Sunday, January 16, 2011

"Saving CeeCee Honeycutt" BookLook Jan. 20

“Saving CeeCee Honeycutt”
“Saving CeeCee Honeycutt” by Beth Hoffman is a novel about southern women in the 1960’s. It’s filled with lots of nuts and as syrupy as a slice of pecan pie. These characters are “Steel Magnolias” without the hair salon. They range from sweetly eccentric to full-fledged crazy and we love reading about their absurd behavior and uppity ways.

CeeCee is short for Cecelia Rose. CeeCee is the twelve-year-old daughter of Camille Sugarbaker Honeycutt, formerly and forever Miss Vidalia Onion Queen 1951. Camille was swept off her satin pump clad feet by a northerner (damn Yankee) and is now living in utter misery in Ohio. Momma Camille slips steadily, or rather unsteadily, into complete insanity as her husband spends more and more time on the road working as a salesman. Little CeeCee is left to care for her delusional mother with no support except a kind elderly neighbor lady.

After the untimely death of her mother who was run over by the ice-cream truck as she crossed the road dressed in one of her Goodwill gowns with matching heals and tiara, CeeCee is rescued by her mother’s elderly Aunt Tootie.

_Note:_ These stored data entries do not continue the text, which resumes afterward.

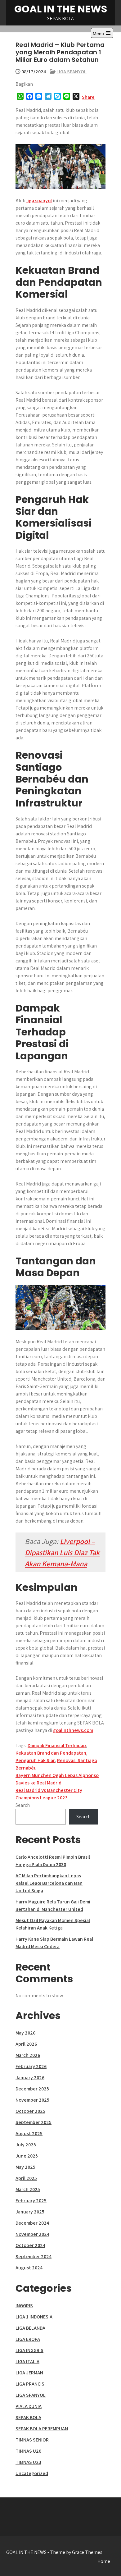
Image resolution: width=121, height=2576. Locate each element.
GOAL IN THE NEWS (60, 9)
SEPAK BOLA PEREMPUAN (42, 2428)
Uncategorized (32, 2473)
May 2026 (25, 2033)
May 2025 (25, 2167)
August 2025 (29, 2133)
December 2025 (32, 2088)
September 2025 (34, 2122)
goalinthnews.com (73, 1730)
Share (88, 97)
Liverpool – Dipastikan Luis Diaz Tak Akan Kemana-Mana (62, 1552)
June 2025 (27, 2156)
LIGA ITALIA (27, 2361)
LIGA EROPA (28, 2339)
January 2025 (30, 2211)
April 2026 (26, 2044)
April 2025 (26, 2178)
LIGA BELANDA (30, 2328)
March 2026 (28, 2055)
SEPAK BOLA (28, 2417)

Just picture little Cinderella driving off with her kindly fairy god-mother in a big Buick convertible headed for a happy ending in a southern mansion in Savannah Georgia.

Of course Aunt Tootie wasn’t christened Tootie, she was named Talullah. I love the names and nicknames of these southern women. When pronounced with a soft drawl and accented with an eyelash flutter they are pure poetry.

My own grandmother, Lucy Trotter Brigeforth Allen was nicknamed Aunt Tot. This odd moniker used a version of her middle name and carried the expectation that at age 37 this unmarried nurse would be the old maid of the family – everybody’s Aunt. Boy did she fool them! Picture the Southern Belle driving off into the sunset with her dashing Mr. Allen headed for a happy ending in a…farmhouse growing tobacco ever after.